Data shown ▸
·····

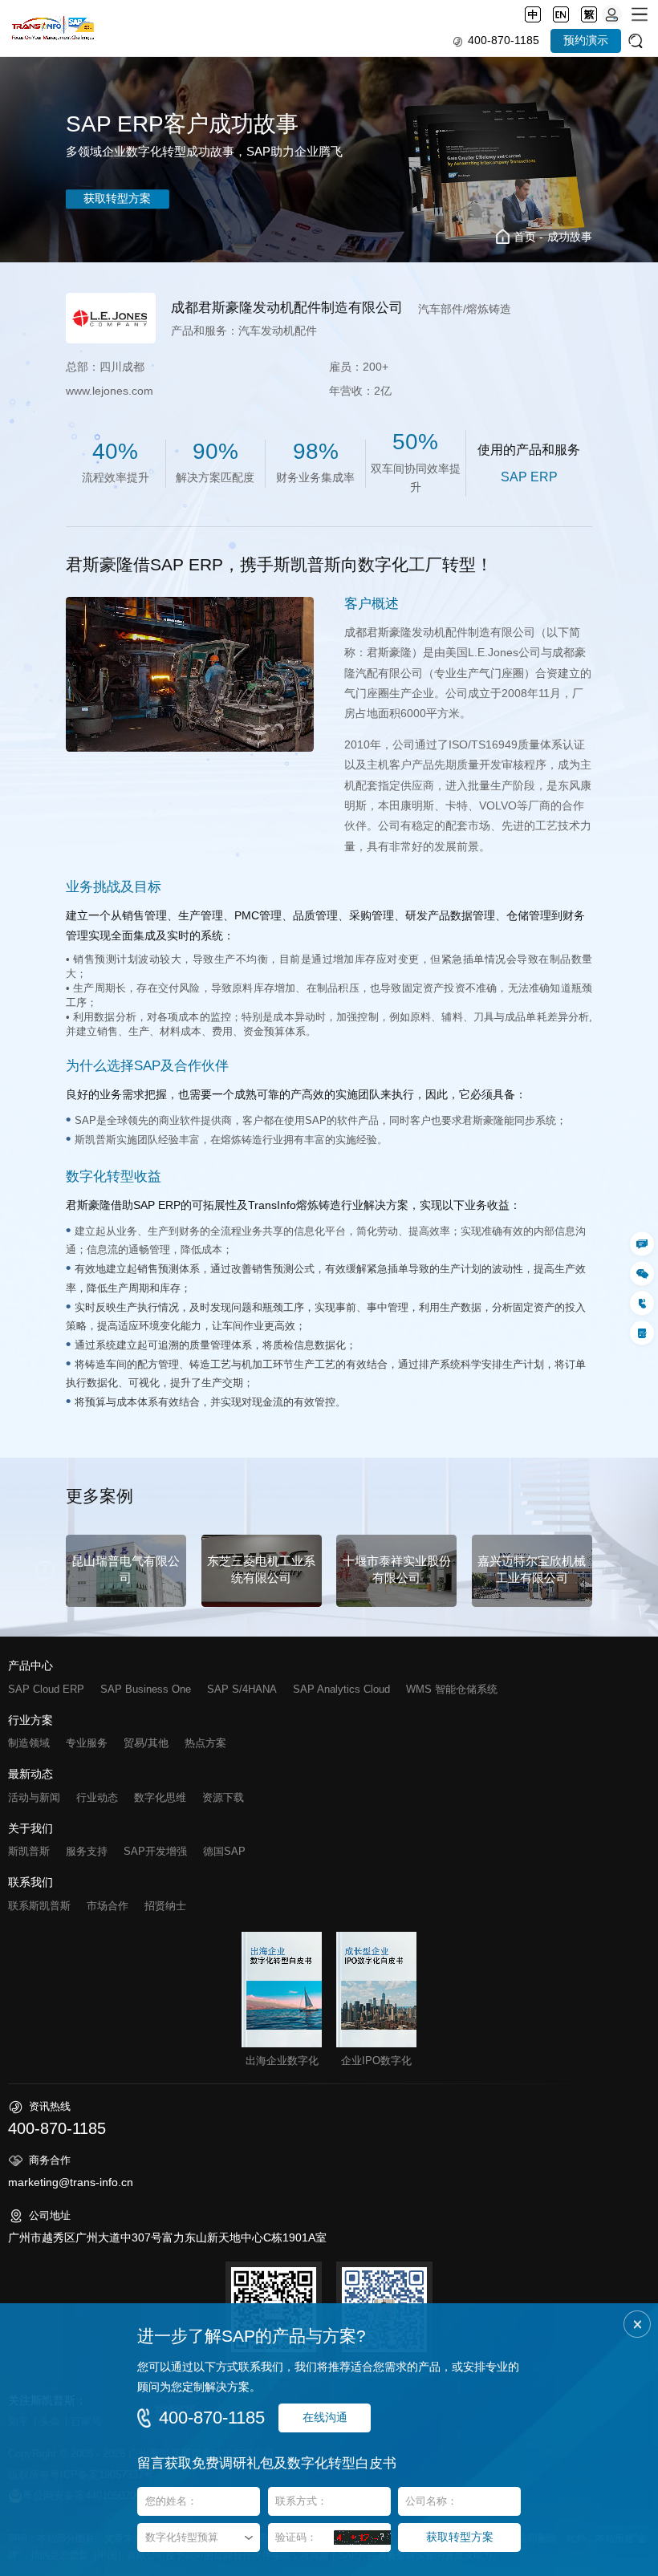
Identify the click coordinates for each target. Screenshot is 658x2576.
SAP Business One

·····

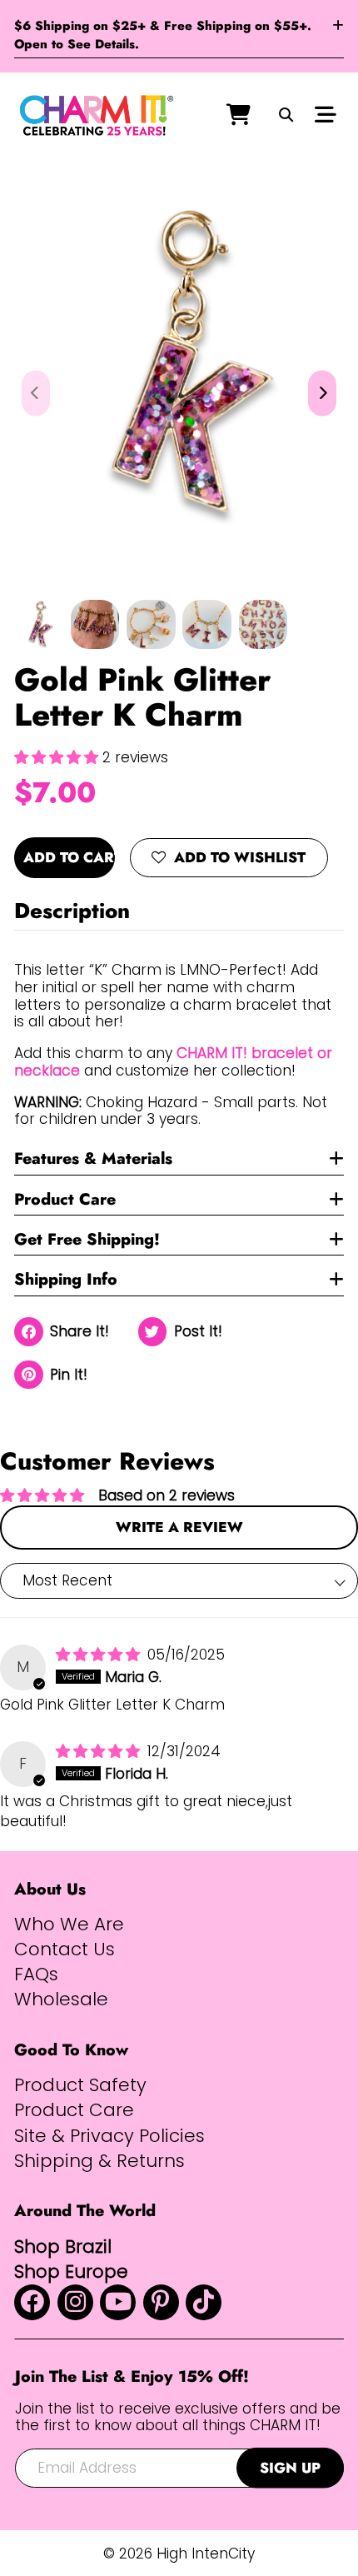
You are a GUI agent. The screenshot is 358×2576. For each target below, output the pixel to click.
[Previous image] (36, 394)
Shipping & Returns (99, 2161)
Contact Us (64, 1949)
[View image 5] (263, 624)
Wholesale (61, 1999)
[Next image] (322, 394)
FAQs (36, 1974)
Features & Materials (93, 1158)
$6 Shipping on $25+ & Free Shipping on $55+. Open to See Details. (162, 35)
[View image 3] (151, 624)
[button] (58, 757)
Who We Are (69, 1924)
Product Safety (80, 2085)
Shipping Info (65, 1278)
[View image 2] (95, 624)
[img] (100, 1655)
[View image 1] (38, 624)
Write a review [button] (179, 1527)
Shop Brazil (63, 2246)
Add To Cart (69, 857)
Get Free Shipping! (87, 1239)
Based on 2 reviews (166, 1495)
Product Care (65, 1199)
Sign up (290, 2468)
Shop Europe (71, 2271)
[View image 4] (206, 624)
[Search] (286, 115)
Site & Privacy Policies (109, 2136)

·····

Task requirements ▸ Find the word "click" in the data and show each line that holds it.

Answer to the problem ▸
Identify the click coordinates for each target. Screenshot is 658x2576.
You are a GUI agent. The screenshot is 358×2576. For each target below, output the pixel to click.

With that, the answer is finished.